March 03,2016

Wyden Statement at Finance Committee Hearing on Trade Agreement Implementation

As Prepared for Delivery

I believe deeply in the benefits of trade. In America, trade-related jobs often pay better than non-trade jobs. And there are going to be a billion middle class consumers in the developing world in 2025 with money to spend on American-made goods. So it’s my view that we have to make things here, add value to them here, and ship them around the world.

Now, my heart breaks when I hear news like what’s going on in Indiana, where Carrier Corporation and a United Technologies Electronic Controls have announced they’re shuttering plants and heading to Mexico. I talked with my friend Senator Donnelly about this just yesterday. These are factories that have been around for decades, supporting the livelihoods of a lot of working families. When you’re a worker caught up in an awful situation like this, it’s got to curdle your blood when you hear some callous line from an executive about how it’s only business, and the company’s going to “synergize its inputs and maximize efficiencies.” It must feel like you and your family were just a little cog in a big machine.

My number one goal, when it comes to the cutthroat global economy, is to fight for American workers. I believe our trade policies must spur the creation of red-white-and-blue jobs that can support a middle-class family in Oregon and around the country. I want to make sure American workers and American businesses are in the economic winner’s circle when they compete with foreign firms.

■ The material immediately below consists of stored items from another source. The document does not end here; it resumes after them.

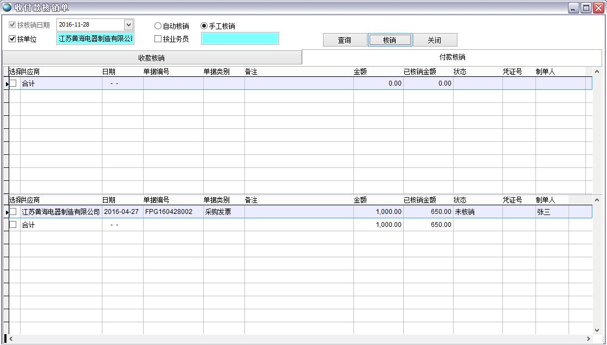
Task: Check the 合计 row checkbox in upper grid
Action: pos(14,83)
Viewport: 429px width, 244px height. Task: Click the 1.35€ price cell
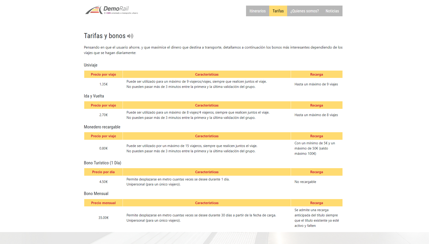[103, 84]
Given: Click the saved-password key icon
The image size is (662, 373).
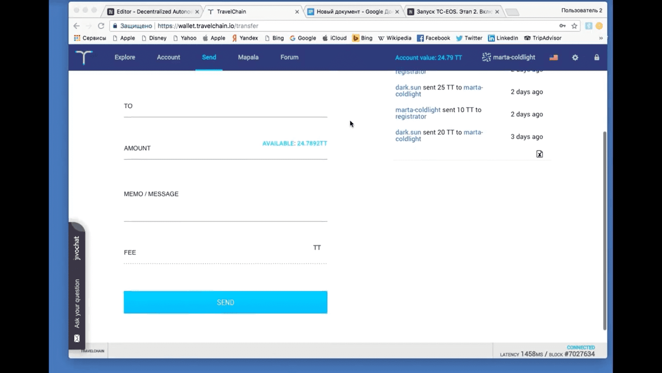Looking at the screenshot, I should click(562, 26).

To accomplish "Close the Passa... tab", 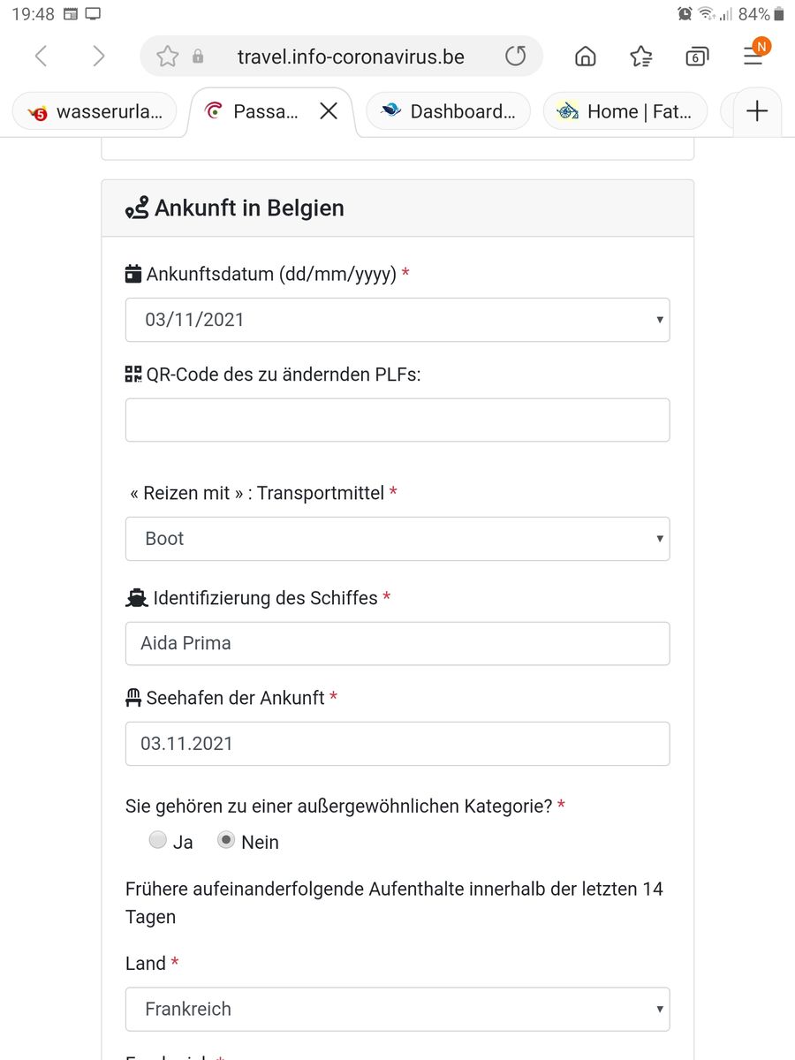I will (329, 111).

You do that by enforcing the rules here at home, stopping unfair trade before it hurts American workers and families. And you do it by writing new rules overseas. That means engaging with other countries, hammering out commitments in trade agreements that countries will drop unfair barriers to products made in the United States. You get commitments to raise the bar on issues such as labor rights, so that companies aren’t lured away from the U.S. by opportunities to kick around cheap foreign workers. You get commitments on environmental protections, so that countries don’t turn a blind eye to practices like illegal fishing or the sale of stolen timber that often undercut American producers and do harm to the environment. You prevent a race to the bottom, you close loopholes and end outdated policies, and you bring the world up to our standards.

Then you have to enforce those agreements. The landmark package of enforcement measures put together by this committee – and very recently signed into law – is a major step forward. In the past, trade policies were often too old, too slow, or too weak to fight back when bad actors overseas found ways to rip off American jobs. Our tough, new game plan on enforcement will help change that.

You’re already seeing this new approach to trade policy pay off. Last year, Senator Brown and I worked together to close an egregious, old loophole in our trade laws that allowed for certain products made by slave or child labor to be imported to this country if there was no producer here at home. Under the loophole, economics trumped human rights, and Senator Brown and I said that was absolutely, 100 percent wrong. So we wrote a provision that closed it. And yesterday, the Portland Business Journal ran a story about how our crackdown on imports made with slave labor has the potential to make big improvements in the chocolate industry.

One company featured in the story, Tony’s Chocolonely, just set up its U.S. headquarters in Portland, and it’s leading the way when it comes to sourcing cocoa without exploiting slave labor or child workers. One of the company’s leaders said in the story, “The impact of this law will depend greatly on how it will be executed and enforced.”

Not only is that true when it comes to ending slave labor – it’s true in all our trade laws and agreements. Enforcement is absolutely vital. And the first step in the enforcement of a trade agreement is getting implementation done right. The U.S. cannot allow countries to backslide on their promises before a trade agreement even goes into effect. Our trading partners have to take the commitments they've made at the negotiating table and turn them into action before they see benefits. That means writing or updating laws and regulations, and dropping unfair barriers so that American workers get the fair shake they've been promised.

Now that the President has signed the Trans-Pacific Partnership agreement, I expect consultations on its implementation to pick up steam. Confidence that TPP is going to be implemented the right way is a prerequisite for the agreement to win the support it would need to pass the Congress.

I see this hearing as an opportunity to identify many of the pitfalls and opportunities in the implementation process. And it will be extremely helpful down the road when it comes time to implement the TPP or any other trade deal. So I want to thank our witnesses for being here today. And I look forward to working on a bipartisan basis with this committee, the current administration and the next one to see that implementation is done right.